What the task asks: Exactly as written, copy every line from the one containing "Screen dimensions: 644x247" through the end of the records, with the pictures left out.

Stored data:
■ ■ ■ ■ ■
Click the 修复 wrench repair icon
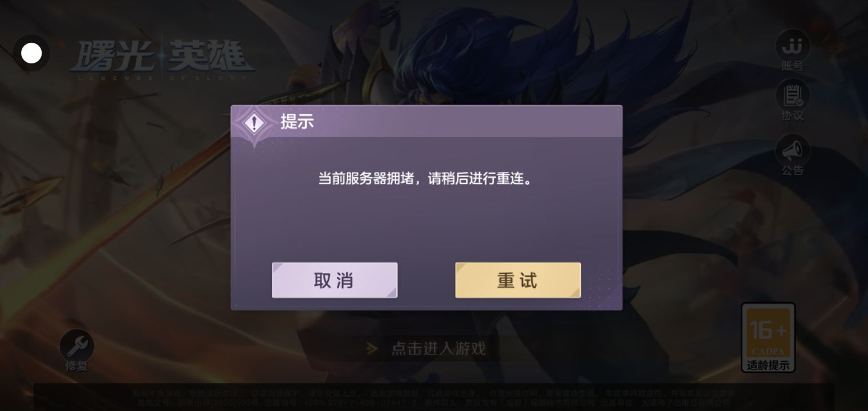The width and height of the screenshot is (868, 411). 77,345
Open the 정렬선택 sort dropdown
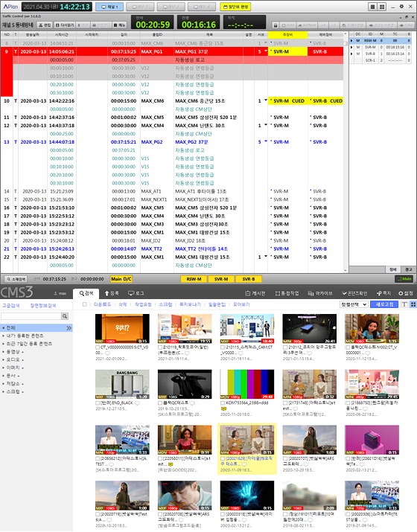Image resolution: width=417 pixels, height=532 pixels. pyautogui.click(x=354, y=304)
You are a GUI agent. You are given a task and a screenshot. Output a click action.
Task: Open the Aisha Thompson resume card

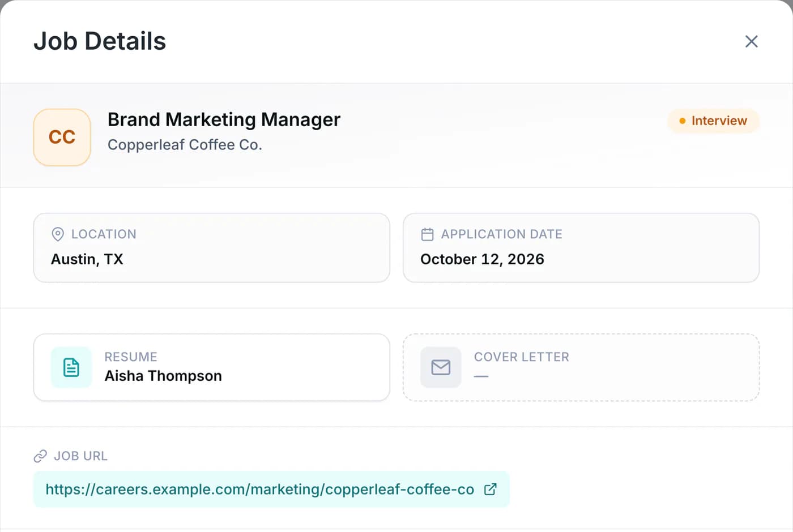[212, 367]
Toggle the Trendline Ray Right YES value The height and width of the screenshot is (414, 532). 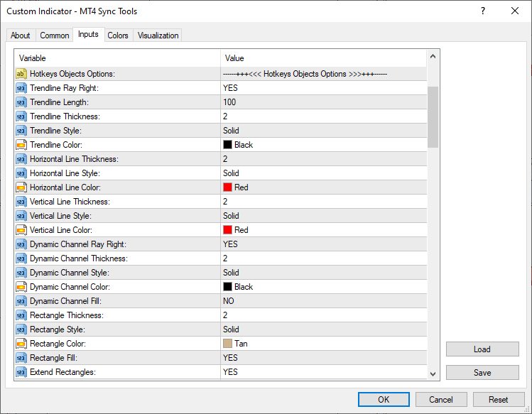pyautogui.click(x=230, y=88)
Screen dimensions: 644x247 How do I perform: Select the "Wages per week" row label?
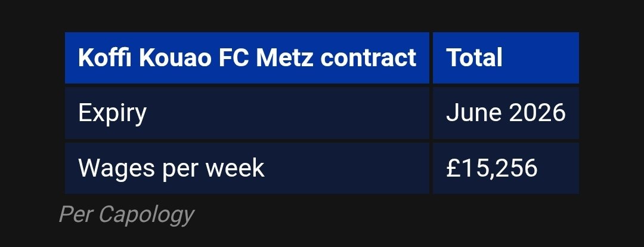[171, 168]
■ ■ ■ ■ ■
Exercise solution:
Screen dimensions: 644x247 How do I perform: Select the "Wages per week" row label?
[171, 168]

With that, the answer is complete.